On October 1, the North Carolina State Board of Elections filed this brief in Kopitke v Bell. That is the lawsuit filed by an independent presidential candidate, Kyle Kopitke, and an independent U.S. House candidate, Greg Buscemi. The North Carolina independent candidate petition is due March 3, 2020, which is clearly unconstitutional as applied to independent presidential candidates under the U.S. Supreme Court decision Anderson v Celebrezze.
The state’s brief is lengthy, but nowhere mentions that glaring flaw in the law. The lawsuit also challenges the statewide independent law because it requires approximately six times as many signatures for an independent as for a new party. That violates a U.S. District Court decision from North Carolina, DeLaney v Bartlett. The state’s brief says DeLaney v Bartlett is no longer good law.
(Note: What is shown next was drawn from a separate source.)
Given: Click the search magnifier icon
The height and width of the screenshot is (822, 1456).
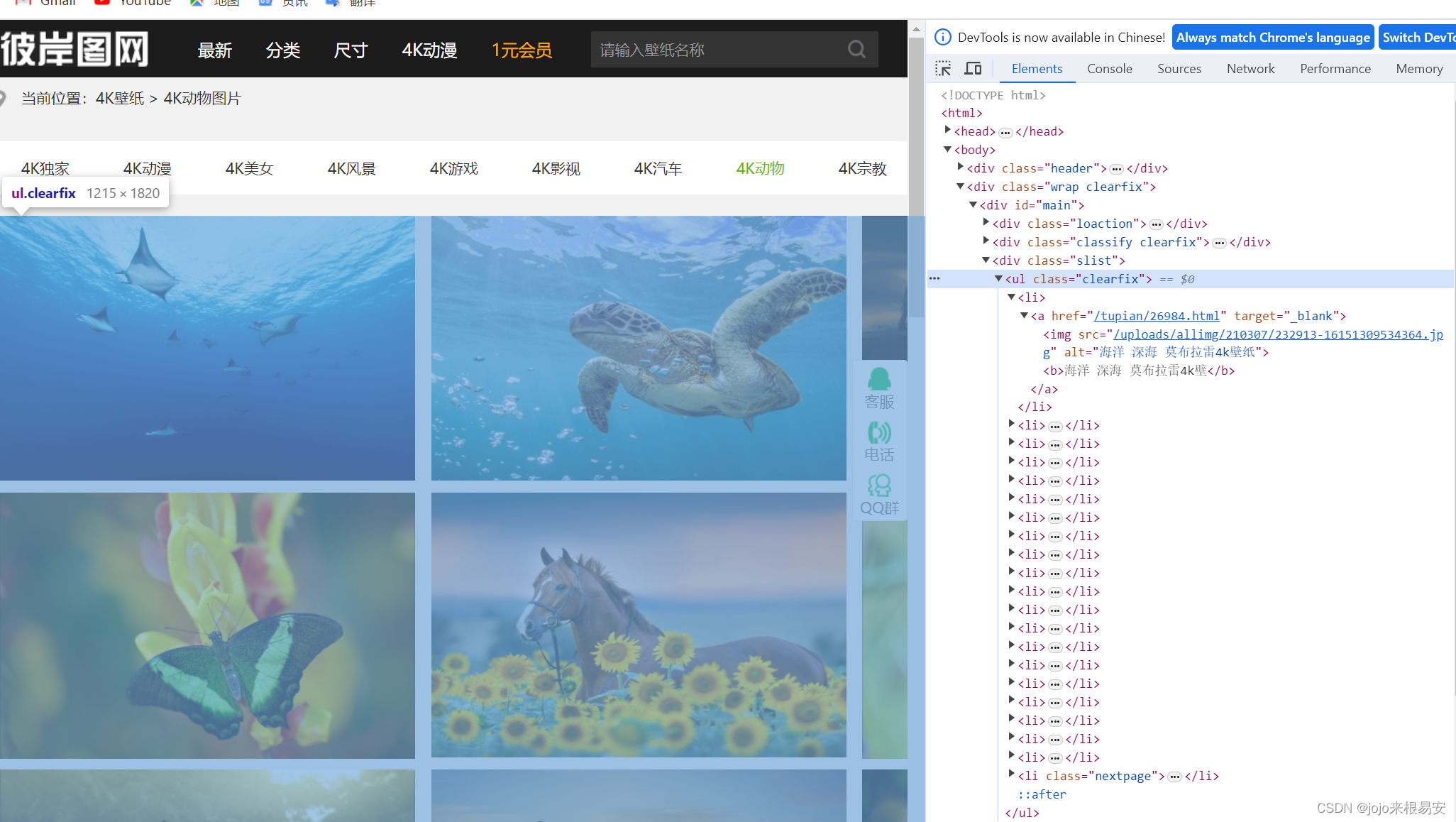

The lawsuit also challenges the law that requires declared write-in candidates to file a petition of 500 signatures (for statewide office). The state says that law is “de minimus” and need not be defended because it is so easy. In practice, though, it is not easy, and many significant presidential candidates tried and failed to meet it, including Ralph Nader in 2000, Jill Stein in 2012, and Evan McMullin in 2016. The basis for the challenge is that there is no state interest in requiring a petition for a write-in candidate, because a write-in candidate’s name does not contribute to a cluttered ballot.